As the Omicron variant rages across the U.S. and the rest of the globe, we’re seeing hospitals everywhere maxing out their capacity to treat critically ill COVID-19 patients—not all of whom have an obvious risk factor. In the ICU, it’s often difficult to determine who might survive and beat the infection, and who might end up succumbing to the disease.
That could change very soon thanks to a new AI tool that can predict the survival outcome of severe cases of COVID weeks in advance—all from a single blood sample. The new model, described in a peer-reviewed paper published in PLOS Digital Health on Tuesday, could help doctors make more informed treatment plans for COVID patients during initial hospitalization, to minimize the odds of mortality and improve patient care down the road.
“The clinical picture of COVID-19 is exceptionally diverse, ranging from asymptomatic infection to very severe disease and death,” Florian Kurth, a clinical researcher at Charity-University Medicine in Berlin and a lead author of the new study, said in a statement. “For physicians, it is difficult to estimate the individual risk for a patient of deterioration and/or death from COVID-19.” The new AI model “can fairly well predict the probability that an individual patient will die or survive COVID-19.”
The new study can be split into two parts. First, the researchers studied hundreds of blood samples from 50 critically ill COVID patients treated in Germany and Austria, to learn how the levels of 321 different proteins changed over the course of infection. All patients were in intensive care, requiring ventilation and additional organ replacement therapy. Fifteen patients died and 35 survived.

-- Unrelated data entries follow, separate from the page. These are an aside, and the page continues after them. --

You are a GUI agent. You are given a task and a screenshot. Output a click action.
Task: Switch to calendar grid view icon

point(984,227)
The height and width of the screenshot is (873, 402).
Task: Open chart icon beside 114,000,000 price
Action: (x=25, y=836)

The researchers learned that there were 14 proteins that were most strongly associated with either COVID survival or death, and that these protein levels were altered early by the disease. The most important were proteins involved in blood coagulation and antibody function.
In the second part, the new AI model was built and trained to make prognoses of COVID patients based on the levels of these 14 proteins in a single blood sample. Kurth and his colleagues tested this model on samples from a new cohort of 24 critically ill patients. Of that cohort, 19 patients survived and five died—and the model was able to accurately predict the outcomes for all but one of these patients. These prognoses were “far better” than ones used in current clinical care risk assessments, said Kurth.
The current study is based on an extremely small sample size, so the authors want to run the model through much wider testing to prove it could be a valuable predictor of COVID-19 outcomes in real-world hospital settings.
That will take quite a bit of time, but they also hope the findings of the paper can help other researchers better understand the mechanisms behind COVID and what kinds of treatments should be advanced to halt disease progression in general. Kurth said there’s a hope the lessons here could throw the doors open to a new future for medicine, where we make early predictions of an illness based solely on a blood test.